Тот с самого начала не одобрял странные причуды сына-подростка, но до поры до времени сквозь черные от машинного масла трудовые пальцы смотрел на то, что тот кропает стишата в опрятный тайный блокнот. Думал – перебесится; не по подворотням шляется, где «три семерки» сызмальства хлещут, а по кружкам каким-то мудреным, – и то хорошо. А Васька его взял, да и подал, никого не спросясь, после школы документы в университет на филологический – туда, где лишь никчемным малеванным девкам-белоручкам место. Вынул было родитель армейский ремень с бронзовой пряжечкой, чтоб по старой памяти мозги заблажившему чаду вправить через зад, да тот вдруг проявил дотоле не виданный норов: руку отцовскую перехватить посмел и глазами зазыркал.
– Ты вот что, батя, – сказал неожиданным баском. – Ты ремень свой по назначению с сегодняшнего дня используй. Не то, не ровен час, и против тебя повернется…
Отец окинул нерешительным взглядом коренастую, крепко сшитую фигуру юноши, безошибочно определил, что силы неравны – и плюнул:
– Ладно, мне-то что. Я как лучше хотел, чтоб разом, чтоб ты зазря не мучился. Теперь жизнь сама тебе зубенки повышибет – ишь, ощерился. Но только учти, студент гребаный: на шее у нас с матерью тебе сидеть не дам… – дух перевел и закончил просто: – Эх, ты, сын, называется… Матери на одни лекарства ползарплаты моей уходит, да еще продукты на рынке покупай… Рак – это, Вась, не насморк… Пенсия-то ее инвалидная – так, смехота одна… Думал, школу закончишь – на завод наш тебя устрою, кормильцем станешь, защитником… А ты… Иди с глаз, смотреть противно…
– Бать, а, бать… – застыдился новоиспеченный филолог. – Я – это… Что ж я – не понимаю, что ли?
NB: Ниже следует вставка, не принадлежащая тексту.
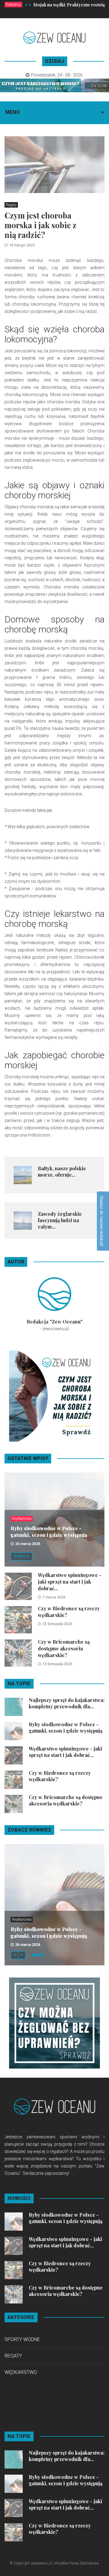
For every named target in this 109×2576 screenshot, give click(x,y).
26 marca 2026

Я работать пойду… ночами… Деньги – все до копеечки… Тут ты не сомневайся… Просто учиться мне надо – мечта есть одна. Силу я в себе чувствую…
– Силу чувствуешь – так па-хать надо! – внушительно сказал отец.
– Да не ту… То есть, да, и пахать – тоже…. Да только больше та сила, о которой говорю… Значительней, что ли… Как объяснить тебе – не знаю. В общем, поэт я, батя. Вышло так уже. И тут никто мне помешать не сумеет.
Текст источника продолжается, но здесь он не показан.